# Provided passage
---

Table of Contents

Push-down Automata

Introduction

Push-down automata (or PDAs) are acceptors of Context-Free languages. Informally, a push-down automata is equipped with a simplistic type of memory - a stack. Thus, a PDA is able to push or pop symbols, however it is unable to directly index the memory - once a symbol is popped (to reach the inner stack values) it is lost from the memory.

Definition

Definition (PDA):

A push-down automaton is a tuple $ M=(K,\Sigma,\Gamma,\Delta,q_0,Z_0,F)$ where:

  • $ K$ is a finite set of states
  • $ \Sigma$ is the input alphabet
  • $ \Gamma$ is the stack alphabet (which may contain symbols from $ \Sigma$ )
  • $ \Delta\subseteq K\times \Sigma^*\times \Gamma^*\times K\times\Gamma^*$ is a transition relation. If $ (q,c,\gamma,q',\gamma')\in\Delta$ , then from state $ q$ , if symbol $ c$ has been read, and the top of the stack corresponds to $ \gamma$ , then the PDA goes to state $ q'$ , and executes the stack operation $ \gamma'$ :
    • if $ \gamma=a$ (the top of the stack is $ a$ ) and $ \gamma'=a$ , then the stack is left unmodified
    • if $ \gamma=a$ and $ \gamma'=ba$ , then symbol $ b$ is pushed on the stack (over $ a$ )

---

# Entries provided
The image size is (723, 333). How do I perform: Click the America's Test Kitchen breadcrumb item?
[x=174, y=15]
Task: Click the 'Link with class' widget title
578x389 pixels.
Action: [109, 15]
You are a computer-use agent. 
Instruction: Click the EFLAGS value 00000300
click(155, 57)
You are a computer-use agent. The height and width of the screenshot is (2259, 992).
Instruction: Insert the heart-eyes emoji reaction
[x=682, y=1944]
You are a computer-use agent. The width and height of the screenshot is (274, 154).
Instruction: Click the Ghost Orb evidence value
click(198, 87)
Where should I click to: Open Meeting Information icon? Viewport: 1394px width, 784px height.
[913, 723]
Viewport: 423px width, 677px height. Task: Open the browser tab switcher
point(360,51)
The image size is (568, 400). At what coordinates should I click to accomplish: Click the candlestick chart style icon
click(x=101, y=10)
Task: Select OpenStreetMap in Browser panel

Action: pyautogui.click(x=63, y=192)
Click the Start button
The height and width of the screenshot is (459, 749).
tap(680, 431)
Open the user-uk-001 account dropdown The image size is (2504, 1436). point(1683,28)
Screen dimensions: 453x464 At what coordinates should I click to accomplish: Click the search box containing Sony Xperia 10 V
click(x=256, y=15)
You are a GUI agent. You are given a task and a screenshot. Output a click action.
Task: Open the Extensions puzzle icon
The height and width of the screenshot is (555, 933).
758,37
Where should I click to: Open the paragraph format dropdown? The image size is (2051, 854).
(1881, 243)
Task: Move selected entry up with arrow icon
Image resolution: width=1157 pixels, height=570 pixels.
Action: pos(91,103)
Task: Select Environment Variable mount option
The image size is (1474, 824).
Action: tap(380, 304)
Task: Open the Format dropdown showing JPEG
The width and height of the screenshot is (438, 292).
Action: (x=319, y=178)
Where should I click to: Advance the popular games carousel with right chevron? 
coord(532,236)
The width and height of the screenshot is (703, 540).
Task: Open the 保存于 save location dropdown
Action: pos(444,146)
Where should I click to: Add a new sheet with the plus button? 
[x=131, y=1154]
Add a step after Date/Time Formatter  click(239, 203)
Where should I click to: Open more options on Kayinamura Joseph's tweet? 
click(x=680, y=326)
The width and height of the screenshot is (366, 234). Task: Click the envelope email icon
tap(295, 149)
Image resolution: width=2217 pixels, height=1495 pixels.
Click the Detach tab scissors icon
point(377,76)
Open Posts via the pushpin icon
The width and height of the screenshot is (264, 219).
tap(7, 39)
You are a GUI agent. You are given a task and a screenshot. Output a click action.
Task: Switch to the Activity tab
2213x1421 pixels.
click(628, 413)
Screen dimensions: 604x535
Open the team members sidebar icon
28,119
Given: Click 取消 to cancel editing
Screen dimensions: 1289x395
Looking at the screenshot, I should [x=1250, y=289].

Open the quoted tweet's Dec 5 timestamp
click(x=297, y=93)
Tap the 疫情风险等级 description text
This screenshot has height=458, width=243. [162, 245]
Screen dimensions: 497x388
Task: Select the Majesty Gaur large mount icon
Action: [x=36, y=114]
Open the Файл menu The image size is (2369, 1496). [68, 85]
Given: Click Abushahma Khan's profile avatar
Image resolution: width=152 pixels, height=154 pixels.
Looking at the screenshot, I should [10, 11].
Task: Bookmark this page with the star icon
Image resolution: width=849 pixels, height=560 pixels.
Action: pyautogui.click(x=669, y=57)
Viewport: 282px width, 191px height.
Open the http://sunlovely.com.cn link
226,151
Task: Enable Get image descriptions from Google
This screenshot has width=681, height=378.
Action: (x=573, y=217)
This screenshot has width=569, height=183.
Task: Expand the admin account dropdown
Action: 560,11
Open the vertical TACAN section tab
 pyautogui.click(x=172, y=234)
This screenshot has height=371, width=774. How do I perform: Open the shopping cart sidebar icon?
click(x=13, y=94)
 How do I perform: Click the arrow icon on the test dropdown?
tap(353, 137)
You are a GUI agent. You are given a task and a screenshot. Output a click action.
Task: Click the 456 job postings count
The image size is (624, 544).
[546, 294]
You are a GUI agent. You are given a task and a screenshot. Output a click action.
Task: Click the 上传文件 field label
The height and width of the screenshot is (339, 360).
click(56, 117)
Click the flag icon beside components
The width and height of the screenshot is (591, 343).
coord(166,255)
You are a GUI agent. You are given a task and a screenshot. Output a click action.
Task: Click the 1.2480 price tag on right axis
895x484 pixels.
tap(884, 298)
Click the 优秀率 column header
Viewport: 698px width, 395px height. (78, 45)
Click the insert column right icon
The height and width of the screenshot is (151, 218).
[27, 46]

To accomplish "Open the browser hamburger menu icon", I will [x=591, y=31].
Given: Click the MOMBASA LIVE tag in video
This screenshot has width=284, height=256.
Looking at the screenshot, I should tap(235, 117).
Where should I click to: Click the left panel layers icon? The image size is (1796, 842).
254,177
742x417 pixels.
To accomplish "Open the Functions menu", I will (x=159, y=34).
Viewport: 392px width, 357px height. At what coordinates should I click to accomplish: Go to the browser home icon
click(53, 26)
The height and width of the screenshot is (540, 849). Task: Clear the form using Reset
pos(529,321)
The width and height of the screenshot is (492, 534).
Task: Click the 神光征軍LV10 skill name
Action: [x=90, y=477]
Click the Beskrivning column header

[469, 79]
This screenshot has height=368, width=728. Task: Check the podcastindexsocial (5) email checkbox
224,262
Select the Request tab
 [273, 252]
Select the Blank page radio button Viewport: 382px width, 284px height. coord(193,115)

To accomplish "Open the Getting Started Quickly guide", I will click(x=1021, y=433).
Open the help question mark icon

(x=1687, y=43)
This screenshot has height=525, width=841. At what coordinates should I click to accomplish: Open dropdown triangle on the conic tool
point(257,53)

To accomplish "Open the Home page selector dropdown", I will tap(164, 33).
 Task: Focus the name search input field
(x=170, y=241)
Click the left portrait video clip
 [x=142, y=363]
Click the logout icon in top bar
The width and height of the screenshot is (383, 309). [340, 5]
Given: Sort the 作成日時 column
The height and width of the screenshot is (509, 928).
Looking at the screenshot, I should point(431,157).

---

# Stated goal A
In the push-down automata text, rewrite the part starting with "Table of Contents" and going on through "from the memory.", substituting "storage" for "memory".
# Stated goal B
Answer these questions using the push-down automata text:
(i) What kind of languages are push-down automata acceptors of?
(ii) What is K in the definition of the tuple?
(iii) What happens to the stack when the top of the stack is a and the stack operation is also a?
The data has no connection to the push-down automata text.

# Reply A
Table of Contents

Push-down Automata

Introduction

Push-down automata (or PDAs) are acceptors of Context-Free languages. Informally, a push-down automata is equipped with a simplistic type of storage - a stack. Thus, a PDA is able to push or pop symbols, however it is unable to directly index the storage - once a symbol is popped (to reach the inner stack values) it is lost from the storage.

# Reply B
(i) Context-Free languages.
(ii) A finite set of states.
(iii) The stack is left unmodified.